EXERCISE DESCRIPTION: An exact reproduction of each record is required.

(Saved data entries)

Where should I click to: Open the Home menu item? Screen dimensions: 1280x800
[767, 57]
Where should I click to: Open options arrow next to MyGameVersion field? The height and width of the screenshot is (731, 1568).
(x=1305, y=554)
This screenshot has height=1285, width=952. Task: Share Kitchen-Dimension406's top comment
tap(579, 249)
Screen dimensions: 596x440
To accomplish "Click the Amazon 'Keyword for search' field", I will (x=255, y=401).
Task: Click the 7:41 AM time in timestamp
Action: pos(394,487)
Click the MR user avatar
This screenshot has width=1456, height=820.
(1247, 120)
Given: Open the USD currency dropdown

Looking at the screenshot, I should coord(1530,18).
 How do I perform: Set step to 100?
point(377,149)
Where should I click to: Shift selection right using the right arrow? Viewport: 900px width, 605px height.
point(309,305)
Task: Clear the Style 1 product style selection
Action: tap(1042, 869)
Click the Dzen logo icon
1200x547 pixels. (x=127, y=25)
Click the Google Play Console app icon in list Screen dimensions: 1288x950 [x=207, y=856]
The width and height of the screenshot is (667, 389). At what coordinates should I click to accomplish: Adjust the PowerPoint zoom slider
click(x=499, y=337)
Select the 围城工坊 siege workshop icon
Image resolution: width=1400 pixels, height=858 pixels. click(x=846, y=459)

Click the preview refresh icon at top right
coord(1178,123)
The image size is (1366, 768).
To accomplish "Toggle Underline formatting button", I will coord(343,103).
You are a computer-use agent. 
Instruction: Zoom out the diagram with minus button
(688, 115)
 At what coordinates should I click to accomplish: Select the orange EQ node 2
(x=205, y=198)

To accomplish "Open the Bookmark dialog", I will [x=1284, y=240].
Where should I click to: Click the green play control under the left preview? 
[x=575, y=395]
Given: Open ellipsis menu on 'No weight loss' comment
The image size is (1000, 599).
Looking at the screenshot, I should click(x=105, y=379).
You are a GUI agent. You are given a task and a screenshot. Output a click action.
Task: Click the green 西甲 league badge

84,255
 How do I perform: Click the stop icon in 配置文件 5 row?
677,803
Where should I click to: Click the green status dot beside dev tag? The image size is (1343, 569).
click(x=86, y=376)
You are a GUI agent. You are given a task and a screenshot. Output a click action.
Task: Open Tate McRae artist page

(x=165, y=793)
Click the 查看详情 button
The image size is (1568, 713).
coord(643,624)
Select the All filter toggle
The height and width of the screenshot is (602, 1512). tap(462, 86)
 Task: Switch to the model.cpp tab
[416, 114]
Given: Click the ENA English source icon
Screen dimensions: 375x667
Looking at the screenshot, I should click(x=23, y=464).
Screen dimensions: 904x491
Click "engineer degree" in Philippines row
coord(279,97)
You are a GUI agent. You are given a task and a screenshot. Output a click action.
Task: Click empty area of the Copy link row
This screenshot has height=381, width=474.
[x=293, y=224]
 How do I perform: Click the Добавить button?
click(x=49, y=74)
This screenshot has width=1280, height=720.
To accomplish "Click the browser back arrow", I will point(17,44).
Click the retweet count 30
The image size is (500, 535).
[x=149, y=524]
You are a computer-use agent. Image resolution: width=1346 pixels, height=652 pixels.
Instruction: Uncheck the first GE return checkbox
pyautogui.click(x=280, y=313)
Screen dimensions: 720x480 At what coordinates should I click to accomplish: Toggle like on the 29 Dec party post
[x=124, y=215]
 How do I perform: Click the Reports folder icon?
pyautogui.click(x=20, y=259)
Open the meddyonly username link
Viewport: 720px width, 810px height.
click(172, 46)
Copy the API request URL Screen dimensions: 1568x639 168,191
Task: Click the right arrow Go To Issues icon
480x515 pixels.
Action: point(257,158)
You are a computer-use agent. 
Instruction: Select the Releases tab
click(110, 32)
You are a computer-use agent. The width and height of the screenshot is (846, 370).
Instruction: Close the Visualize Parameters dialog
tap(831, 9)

WORKED SOLUTION:
Where should I click to: Open the Home menu item? Screen dimensions: 1280x800
[767, 57]
Where should I click to: Open options arrow next to MyGameVersion field? The height and width of the screenshot is (731, 1568).
(x=1305, y=554)
This screenshot has height=1285, width=952. Task: Share Kitchen-Dimension406's top comment
tap(579, 249)
Screen dimensions: 596x440
To accomplish "Click the Amazon 'Keyword for search' field", I will (x=255, y=401).
Task: Click the 7:41 AM time in timestamp
Action: pos(394,487)
Click the MR user avatar
This screenshot has width=1456, height=820.
(1247, 120)
Given: Open the USD currency dropdown

Looking at the screenshot, I should coord(1530,18).
 How do I perform: Set step to 100?
point(377,149)
Where should I click to: Shift selection right using the right arrow? Viewport: 900px width, 605px height.
point(309,305)
Task: Clear the Style 1 product style selection
Action: tap(1042, 869)
Click the Dzen logo icon
1200x547 pixels. (x=127, y=25)
Click the Google Play Console app icon in list Screen dimensions: 1288x950 [x=207, y=856]
The width and height of the screenshot is (667, 389). At what coordinates should I click to accomplish: Adjust the PowerPoint zoom slider
click(x=499, y=337)
Select the 围城工坊 siege workshop icon
Image resolution: width=1400 pixels, height=858 pixels. click(x=846, y=459)

Click the preview refresh icon at top right
coord(1178,123)
The image size is (1366, 768).
To accomplish "Toggle Underline formatting button", I will coord(343,103).
You are a computer-use agent. 
Instruction: Zoom out the diagram with minus button
(688, 115)
 At what coordinates should I click to accomplish: Select the orange EQ node 2
(x=205, y=198)

To accomplish "Open the Bookmark dialog", I will [x=1284, y=240].
Where should I click to: Click the green play control under the left preview? 
[x=575, y=395]
Given: Open ellipsis menu on 'No weight loss' comment
The image size is (1000, 599).
Looking at the screenshot, I should click(x=105, y=379).
You are a GUI agent. You are given a task and a screenshot. Output a click action.
Task: Click the green 西甲 league badge

84,255
 How do I perform: Click the stop icon in 配置文件 5 row?
677,803
Where should I click to: Click the green status dot beside dev tag? The image size is (1343, 569).
click(x=86, y=376)
You are a GUI agent. You are given a task and a screenshot. Output a click action.
Task: Open Tate McRae artist page

(x=165, y=793)
Click the 查看详情 button
The image size is (1568, 713).
coord(643,624)
Select the All filter toggle
The height and width of the screenshot is (602, 1512). tap(462, 86)
 Task: Switch to the model.cpp tab
[416, 114]
Given: Click the ENA English source icon
Screen dimensions: 375x667
Looking at the screenshot, I should click(x=23, y=464).
Screen dimensions: 904x491
Click "engineer degree" in Philippines row
coord(279,97)
You are a GUI agent. You are given a task and a screenshot. Output a click action.
Task: Click empty area of the Copy link row
This screenshot has height=381, width=474.
[x=293, y=224]
 How do I perform: Click the Добавить button?
click(x=49, y=74)
This screenshot has width=1280, height=720.
To accomplish "Click the browser back arrow", I will point(17,44).
Click the retweet count 30
The image size is (500, 535).
[x=149, y=524]
You are a computer-use agent. Image resolution: width=1346 pixels, height=652 pixels.
Instruction: Uncheck the first GE return checkbox
pyautogui.click(x=280, y=313)
Screen dimensions: 720x480 At what coordinates should I click to accomplish: Toggle like on the 29 Dec party post
[x=124, y=215]
 How do I perform: Click the Reports folder icon?
pyautogui.click(x=20, y=259)
Open the meddyonly username link
Viewport: 720px width, 810px height.
click(172, 46)
Copy the API request URL Screen dimensions: 1568x639 168,191
Task: Click the right arrow Go To Issues icon
480x515 pixels.
Action: point(257,158)
You are a computer-use agent. 
Instruction: Select the Releases tab
click(110, 32)
You are a computer-use agent. The width and height of the screenshot is (846, 370).
Instruction: Close the Visualize Parameters dialog
tap(831, 9)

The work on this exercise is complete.